Serves 4 Servings (or 6-8 sm.) | Prep Time | Cook Time


1 cup wine – for the cook
1/2 of a 9 oz. package of frozen artichoke hearts (or 2 fresh, steamed)
4 egg yolks
1 cup heavy cream
1/2 cup grated Parmesan cheese + some shredded for Brulee topping
1/2 teaspoon salt
A few grinds of black pepper
1/2 teaspoon nutmeg
1/4 teaspoon each of thyme, basil and marjoram*
1 Tablespoon fresh lemon juice + 1 teaspoon fresh lemon zest

Preheat oven to 275. Process about 1/3 to 1/2 of the package of the artichoke hearts, until pureed (or process steamed fresh artichoke hearts). You’ll want about 1/2 cup puree.

Whisk together the egg yolks and cream. Add the Parmesan cheese and remaining ingredients. Whisk in the artichoke puree.

Fill small ramekins about 2/3 full and bake for about 15-20 minutes or until sides are set and centers are still just a tiny big jiggley.
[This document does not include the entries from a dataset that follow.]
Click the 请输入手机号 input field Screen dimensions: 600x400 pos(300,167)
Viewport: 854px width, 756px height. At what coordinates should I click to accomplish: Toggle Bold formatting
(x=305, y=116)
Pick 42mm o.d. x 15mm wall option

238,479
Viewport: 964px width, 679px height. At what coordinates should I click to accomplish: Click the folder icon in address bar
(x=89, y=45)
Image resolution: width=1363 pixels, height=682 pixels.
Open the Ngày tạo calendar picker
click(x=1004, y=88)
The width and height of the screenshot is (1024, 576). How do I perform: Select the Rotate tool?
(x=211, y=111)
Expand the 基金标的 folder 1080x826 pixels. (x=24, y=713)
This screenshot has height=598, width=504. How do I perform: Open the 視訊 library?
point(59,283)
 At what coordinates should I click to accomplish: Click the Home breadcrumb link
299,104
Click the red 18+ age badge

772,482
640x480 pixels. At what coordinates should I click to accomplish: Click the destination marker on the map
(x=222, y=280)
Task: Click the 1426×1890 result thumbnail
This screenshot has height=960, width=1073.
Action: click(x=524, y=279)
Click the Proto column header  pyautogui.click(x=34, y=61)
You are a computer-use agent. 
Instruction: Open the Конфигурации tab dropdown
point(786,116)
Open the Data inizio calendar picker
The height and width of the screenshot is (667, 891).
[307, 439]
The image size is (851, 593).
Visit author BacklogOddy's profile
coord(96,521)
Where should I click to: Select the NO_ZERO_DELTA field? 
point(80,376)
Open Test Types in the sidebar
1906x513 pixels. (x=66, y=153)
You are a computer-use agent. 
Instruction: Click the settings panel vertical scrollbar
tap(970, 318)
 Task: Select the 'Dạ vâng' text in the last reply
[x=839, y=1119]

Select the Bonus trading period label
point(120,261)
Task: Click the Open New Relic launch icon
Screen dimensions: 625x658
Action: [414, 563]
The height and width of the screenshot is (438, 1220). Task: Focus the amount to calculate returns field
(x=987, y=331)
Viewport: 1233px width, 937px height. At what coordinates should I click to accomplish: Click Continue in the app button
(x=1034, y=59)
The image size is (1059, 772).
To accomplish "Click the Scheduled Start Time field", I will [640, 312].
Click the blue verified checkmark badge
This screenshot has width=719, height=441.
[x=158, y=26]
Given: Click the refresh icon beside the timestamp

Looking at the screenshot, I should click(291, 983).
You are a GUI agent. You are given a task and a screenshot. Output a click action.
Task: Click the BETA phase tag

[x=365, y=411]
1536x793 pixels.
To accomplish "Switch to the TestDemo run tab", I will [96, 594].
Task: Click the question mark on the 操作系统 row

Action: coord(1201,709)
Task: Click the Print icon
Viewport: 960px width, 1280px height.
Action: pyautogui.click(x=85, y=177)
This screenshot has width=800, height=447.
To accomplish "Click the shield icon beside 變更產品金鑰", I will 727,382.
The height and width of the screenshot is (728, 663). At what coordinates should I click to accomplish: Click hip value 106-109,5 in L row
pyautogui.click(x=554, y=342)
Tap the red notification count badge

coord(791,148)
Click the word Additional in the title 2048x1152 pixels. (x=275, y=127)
Remove from oven and crank up the broiler. Cover the tops of the Brulees with a bit of shredded Parmesan and pop under the broiler until the cheese is melted, bubbly and browned. Serve immediately.

* use a combination of whatever dried herbs you have on hand, such as Italian seasoning, Herbs de Provence, parsley, oregano…..

Pairs Well With


From the Sauce du Jour Kitchen

For the Flavors of the Mediterranean Cooking Class - 111

I know this sounds crazy, but that's how we roll at the SdJ Culinary Institution! For this Mediterranean class I just HAD to do something with artichokes because duh, it's the Med, but I wasn't about to just steam one or make a predictable dip! No, that is not how we roll!

After about 5 or 6 (failed attempts) I settled on this version, which is a savory, rich creme brulee.

Everyone loved the flavors and texture and the cheesey topping was a perfect brulee finish!